U.S.-Russia summit only 1st step toward improved bilateral relations

Improving relations that are said to be at their worst since the end of the Cold War will not be easy. It is important for the two countries to rebuild mutual trust by finding areas, through multiple discussions, in which they can cooperate.

U.S. President Joe Biden held his first summit meeting with Russian President Vladimir Putin in Geneva.

In recent years, Russia has been rocking the United States by interfering with U.S. presidential elections and launching cyber-attacks, while Washington has retaliated with strengthened sanctions on Moscow. The souring of bilateral relations has invited instability in international politics.

Biden and Putin agreed at the summit meeting to pursue a predictable and stable relationship. The face-to-face meeting can be described as having been worthwhile if just for the two leaders to understand each other’s intentions and directly confirm their differences in opinions.

On nuclear disarmament, they agreed to start “an integrated bilateral strategic stability dialogue” to discuss future arms control measures.

The only remaining framework in effect for nuclear disarmament between the United States and Russia is the New Strategic Arms Reduction Treaty (New START), which puts limitations on warheads and means of transportation of long-range nuclear weapons.

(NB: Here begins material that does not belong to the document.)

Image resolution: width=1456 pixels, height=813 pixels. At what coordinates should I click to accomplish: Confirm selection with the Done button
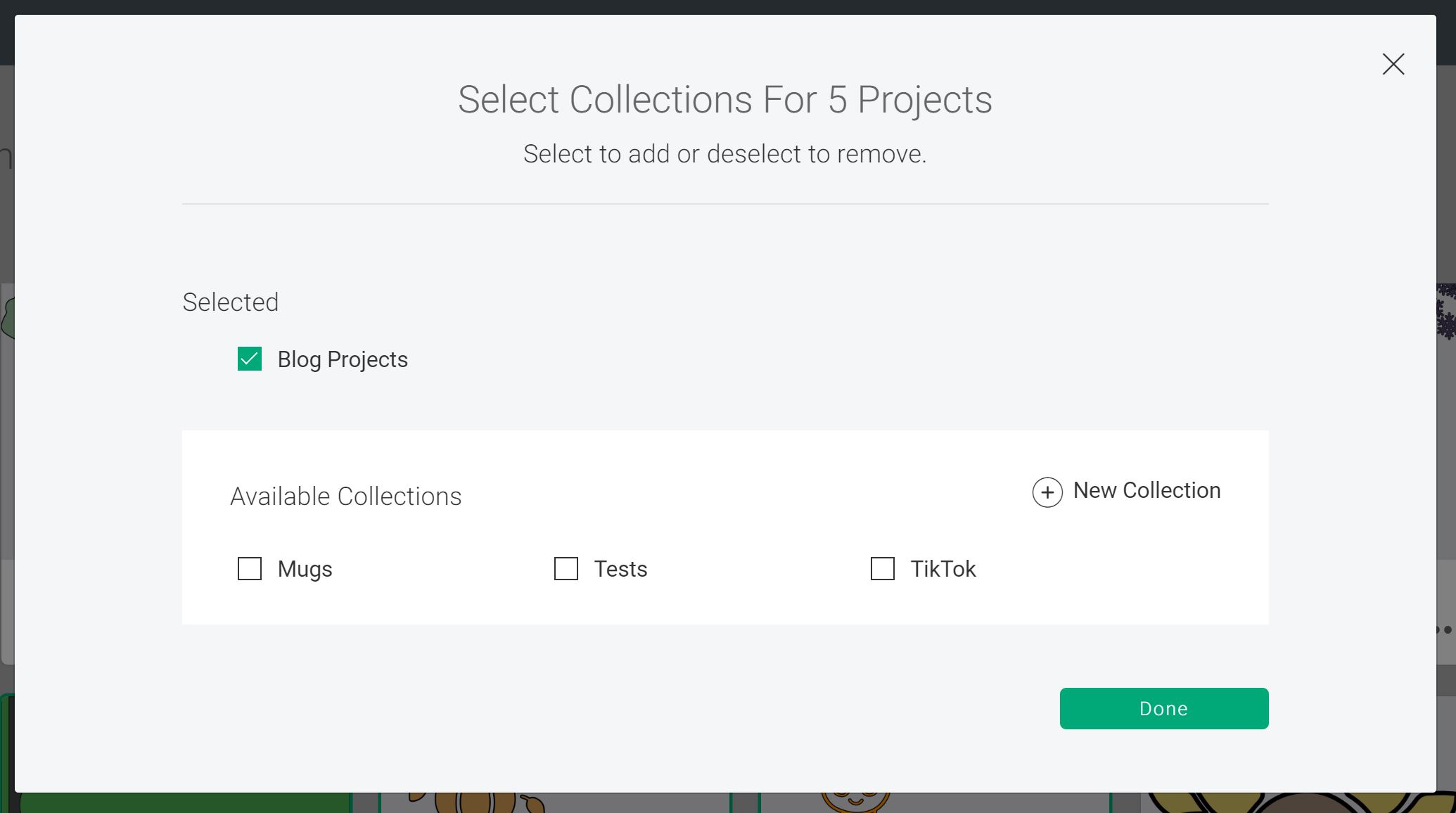[1163, 708]
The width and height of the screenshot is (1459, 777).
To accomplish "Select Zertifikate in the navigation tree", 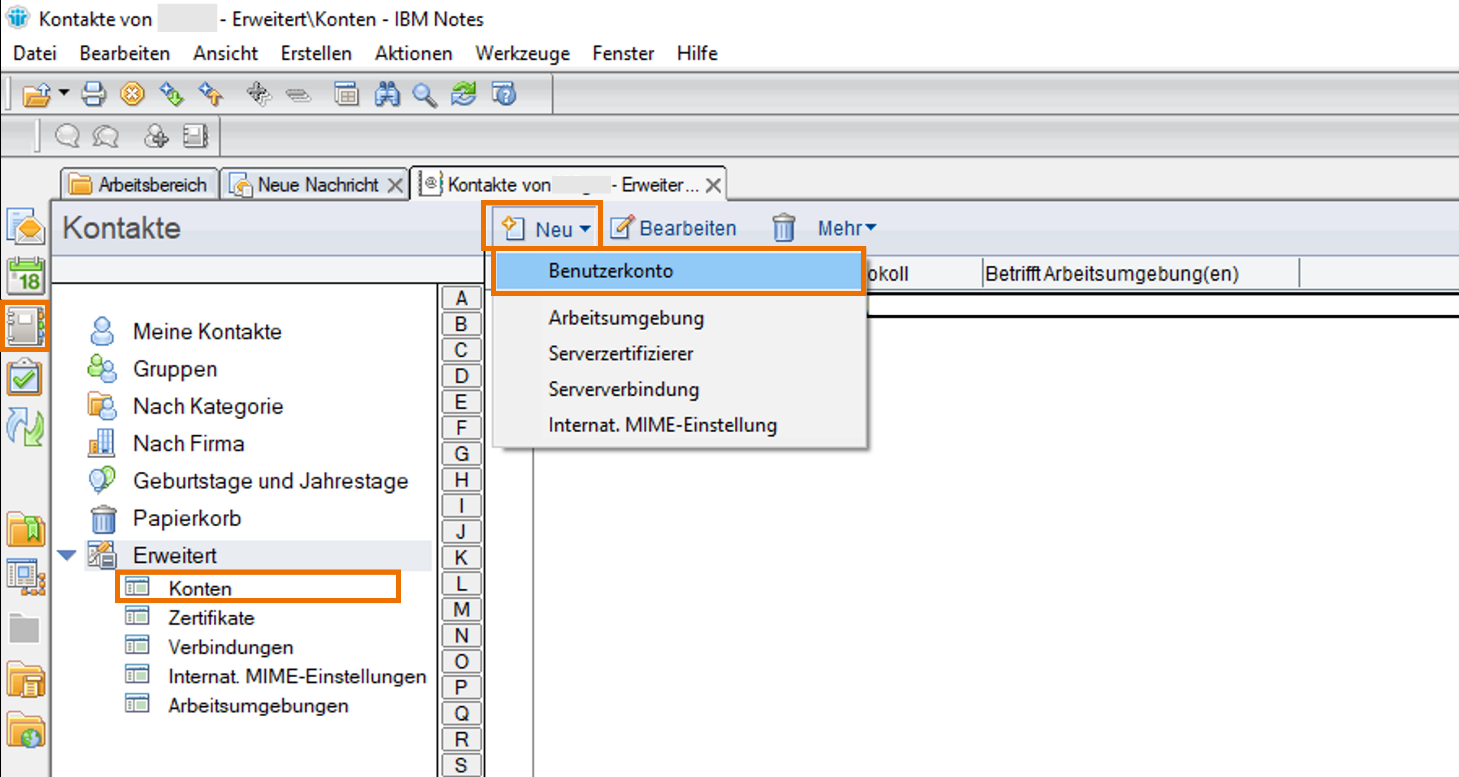I will [x=211, y=618].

The treaty was extended by five years in February, but considering the time that will be needed to ratify a new treaty, it is reasonable to start preparations now.

As the two countries possess 90% of the world’s nuclear warheads, they have a responsibility to take the initiative in nuclear disarmament. They should also urge China, which is rapidly expanding its military capabilities, to take part in talks, with the aim of establishing a comprehensive framework that includes short- and medium-range nuclear forces.

Regarding cyber security issues, the most serious area of confrontation between the United States and Russia, the two leaders agreed to set up a consultative body of experts.

Cyber-attacks run the gamut from targeting critical infrastructure, such as pipelines and power grids, to gathering military information and infiltrating corporate systems for ransom. It is difficult to identify perpetrators, and international rules have been slow in the making.

While discussions at the consultative body would be welcome if they helped establish norms, Putin has flatly denied Russia’s involvement in cyber-attacks. Whether talks at the consultative body will be productive remains unclear.

Biden gave Putin a list of 16 specific entities, such as infrastructure, that must not be targeted by cyber-attacks, warning the Russian president that his country will respond accordingly in the event of such an attack. If Russia does not exercise self-restraint, the momentum toward improved relations will likely lose steam.

Regarding issues such as Russia’s crackdown on anti-government activists and military coercion over Ukraine, discussions ended without any progress.

If Putin insists that Russia should be treated as a great power equal to the United States, he should first respect international rules and human rights.

— The original Japanese article appeared in The Yomiuri Shimbun on June 18, 2021.